Since this is a Rokon story, you can probably predict what happened next. You could, that is, if I had told you about lake Talquin, adjacent to which tech inspection was held.
Sure enough, a fellow rides up on a 340--which was a fairly quiet bike. The rider relaxes astride the seat with his hands on his hips. My volunteer approaches from behind the rider, turns on the decibel meter, and reaches around the rider and gives the throttle a good blip. Within seconds, the rider is off the back, and the bike is axle deep in the aquatic vegetation at waters edge. The rider isn't happy and the volunteer is stunned.
However, the rider was a good sport, and made the starting line the next morning with no problem. The volunteer gained a bit of insight into centrigugal clutches and varible diameter pulleys.
raced my rokon for 3 years in the sportsman 500 ahrma. always hole shot. hold on the front brake, open the gas and let the back wheel smoke, sit on the gas cap, let loose of the brake when the gate drops. usualy i would lead for a lap or two however i get tired quick. best finish was 1st at the ahrma steve mcqueen national in eugene oregon. lots of regional first in nor-cal ahrma and west regionals. the disk brakes allow you to stay on the gas longer into a tight switch back corner wile others are brakeing and downshifting. comming out of the corner just point and shoot.

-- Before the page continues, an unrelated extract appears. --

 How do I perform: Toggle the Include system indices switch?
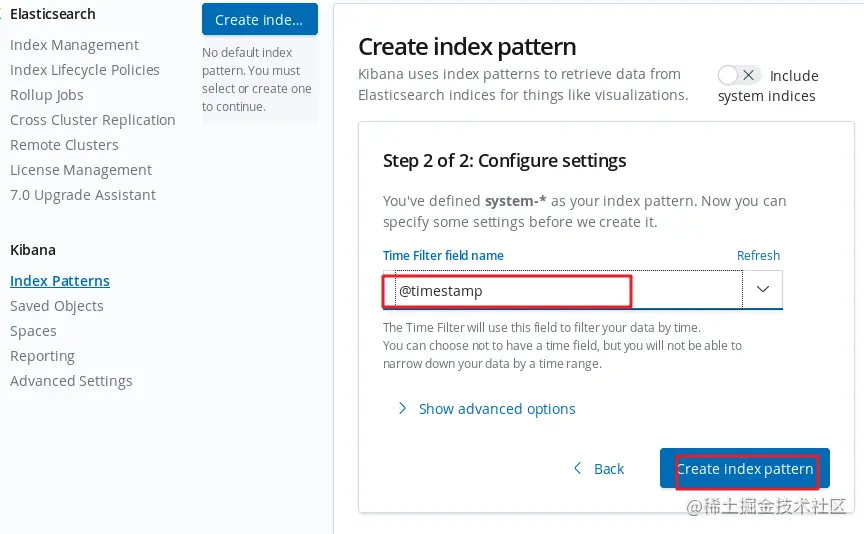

oh yea not to forget the story of the gost ride. Once at sand hill ahrma national with the whole team shiftless i thought it trick to rotate the starter pull 45% forward like the factory mx was. well wile starting it on a center stand pulling from the front wheel the bike started, tiped back, as it tiped back my hand opened the gas more, the rear tyre contacted the ground, bike lurched forward, gas was opened more in the lurch, bike took off, i held on by the gas which opened it wide open now, i was ran over and laying on the ground, bike was gost ridded approx 30 feet until it crashed into the t-shirt sellers motorhome. bike went under the motorhome on the gas side and was spinning dougnuts at full throttle, no one would go in to shut it off, it was like a chain saw gone wild. finaly it flooded out. no damage to the bike but it tore up the motorhome. When i finaly got to the starting line one of the shiftless team members bikes was loose and spinning dougnuts on the concrete starting pad. well the line of 28 other riders were now all scared of us and allowed us all the room we possibliy want.
wes baker 707-553-2424
My dad and I had a 1973 RT340 ISDT bike. It was used by the Fort Hood Dirt Riders as a Six Days bike at the American International Six Day Trial held in western Massachusetts in September or October of 1973. It ended up in the posession of a parts man at a local dealer in Keene. My dad had bought an old 1967 Ducati Diana 250cc single that was in pieces. The parts guy wanted the Diana for a roadracer platform, and Dad had need of a larger dirt bike than his Hodaka 100 B+. I was 14 or 15 at the time and we rode together. Dad got the 340, still marked with engine seals, and various specialty parts including the snowflake mag wheels, leather toolbag, etc. He got rid of the bike in the mid 80's to a kid who bought his old pickup truck with the Rokon as Dad had lost interest.